Сегодня эта чужая жизнь отодвинулась далеко, перестала существовать.
Он так же читал книги: книга была будто бы специально написана для него, никогда не было у книги другого читателя. Ни с кем иным, только с ним говорили Ван Гог и король Артур, и Шекспир писал ему лишь одному. Темная дорога над обрывом у моря, там, где шел Гамлет вдоль могил, – ему одному видимая дорога; только он знает, как не поскользнуться и куда наступить, он помнит, как в темноте отогнуть ветку и перейти вброд ручей. Это написано только для единственного читателя – для него, других не было никогда; и кто бы отважился пройти этим узким темным путем. Он всегда знал, что избран; это для него на далекой эльсинорской стене трубила труба, это ему предстоит вправить сустав у века. Вот зачем дана ему эта книга, вот почему она дожидалась его, одного его – чтобы он не сбился с дороги. И если раньше он иногда сомневался, что сможет пройти до конца, то теперь сомнений не было.
«В ту ночь всю тебя от гребенок до ног, как трагик в провинции драму Шекспирову…» – вот что он вспомнил под утро. Сквозь занавеску светило низкое зимнее солнце, девушка спала, и Павел смотрел на ее грудь и косточку ключицы. И Павел подумал: она была как книга Шекспира – раскрытая для того актера из стихотворения. Трагик в провинции, как точно сказано, нарочно про меня сказано. Именно трагик в провинции, который дает представления с ненужной страстью перед глупой публикой, – вот кто я такой. И приходится произносить со сцены беспросветную чушь – иного не поймут, что еще пойдет в такой дыре? И вдруг актер находит в гостиничном номере том Шекспира – и читает ночь напролет. Как точно описано. И потом Павел подумал: нет, это неточно сказано. Разве страсть возникает оттого лишь, что женщина – такая удивительная женщина – могла не встретиться, могла пройти мимо, а вот вдруг встретилась? Разве только поэтому так колотится сердце? Могло не случиться, могло не произойти – неужели именно этот страх движет страстью? Разве читают ночь напролет оттого лишь, что в провинции книги Шекспира – редкость? Нет, ему не случайно досталась эта книга, это не подарок, не везение – но только исполнение обещанного. Ему досталось то, что принадлежало ему всегда, только одному ему. Эта женщина назначена ему, это он понял еще тогда, в том давнем выставочном зале. Она сразу выделила его в толпе, улыбнулась так, как улыбаются избранному. Трагик в провинции – это надо толковать шире. Вся жизнь – провинция, глухая безрадостная дыра, и лишь эта раскрытая книга делает провинцию единственно осмысленной землей. Нет больше ни столиц, ни провинций, есть единственный путь, который знает тот, кто открыл книгу. Нет ни цивилизованных земель, ни пустырей – есть судьба, теперь я знаю ее. Вот, рядом со мной, вот она, моя желанная, я ее никому не отдам.

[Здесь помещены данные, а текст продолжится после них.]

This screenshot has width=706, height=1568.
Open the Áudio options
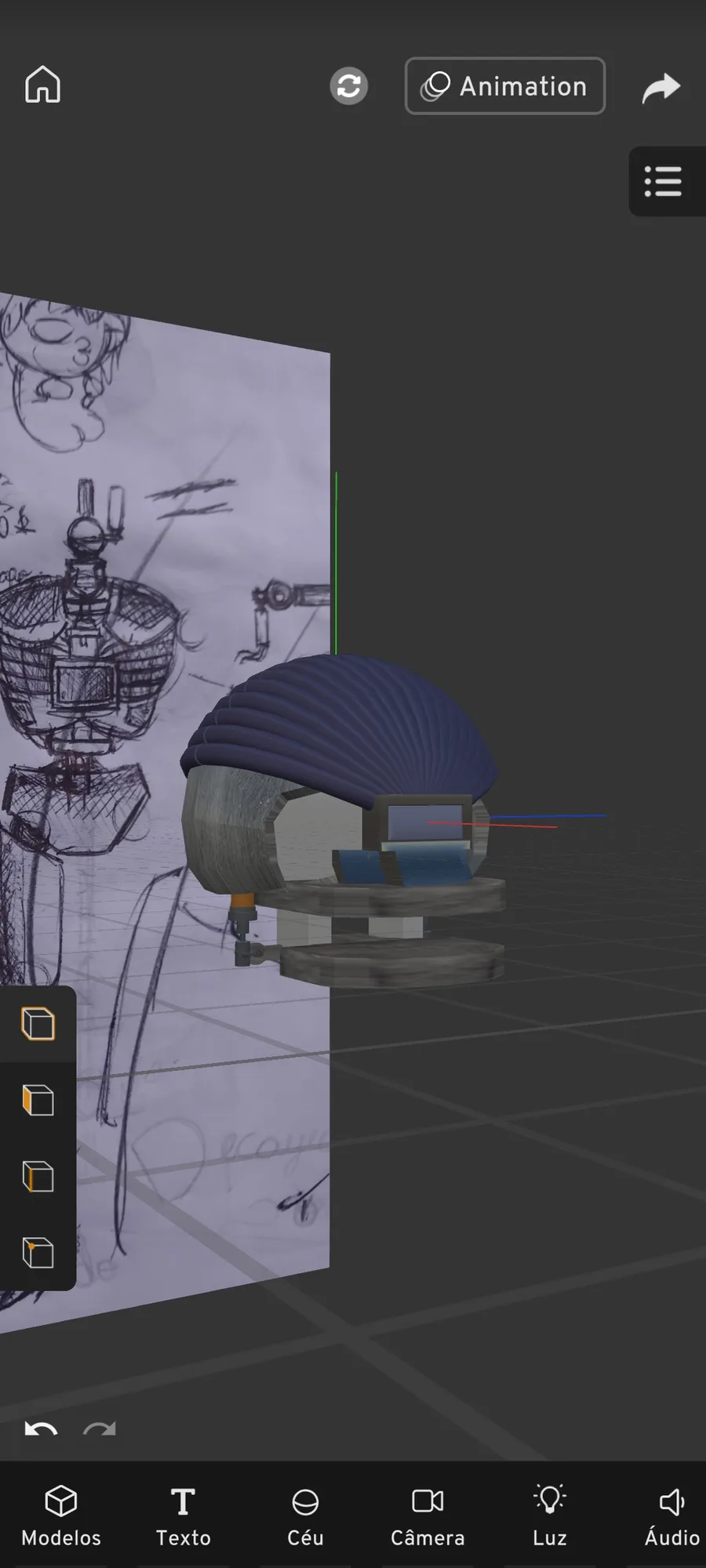tap(672, 1516)
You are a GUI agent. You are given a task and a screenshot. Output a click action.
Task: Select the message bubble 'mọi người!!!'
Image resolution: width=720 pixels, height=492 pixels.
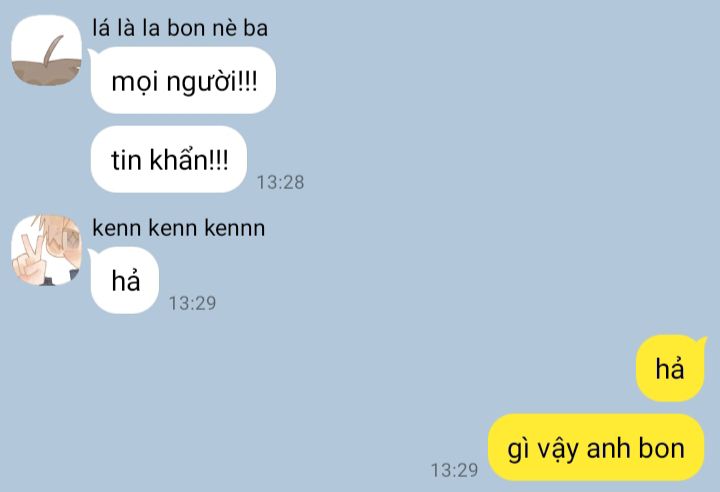pos(183,80)
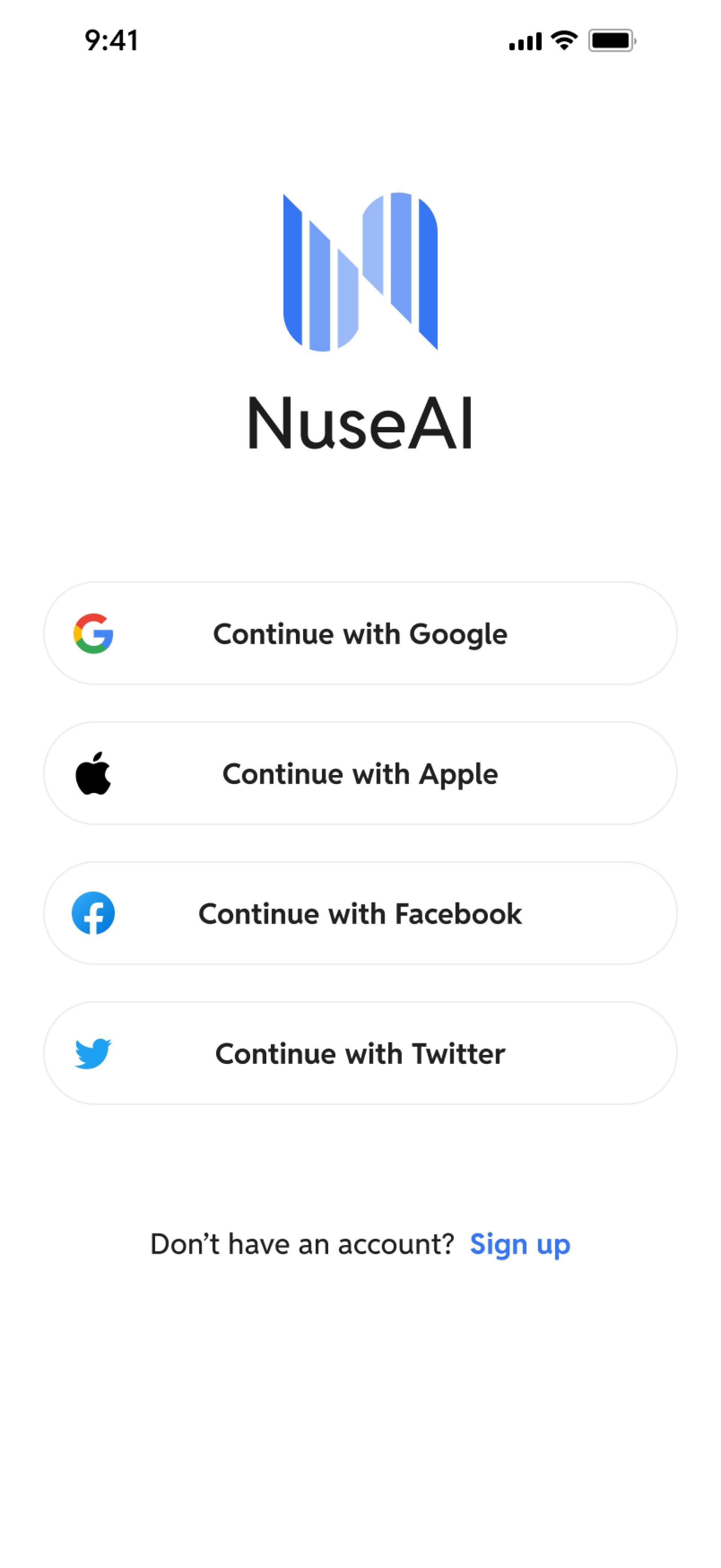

Подобно всем мужчинам, изменяющим женам и говорящим себе, что иначе поступить они не могли и сделали хорошо, Павел запрещал себе думать о жене. Он видел и помнил только то, что было у него перед глазами и что казалось ему самым важным: только эту ночную женщину с тяжелой грудью и тонкой косточкой ключицы он видел и помнил. Он провел пальцем по ключице и спустился ниже, и гладил грудь, и трогал плоский сосок. Но точно так же, как и все иные мужчины, убежденные, что имеют право изменить женам, Павел, несмотря на убеждение, что поступает хорошо, и несмотря на запрет думать о жене, совсем некстати стал думать о Лизе. Трогая тело Юлии Мерцаловой, он представлял себе, как Лиза в их квартире лежит и смотрит в темноту и прислушивается к шагам на лестнице, к стуку парадной двери. Лиза всегда ждала его и не спала, и, если он приходил поздно, издалека умела слышать его шаги по пустой ночной улице.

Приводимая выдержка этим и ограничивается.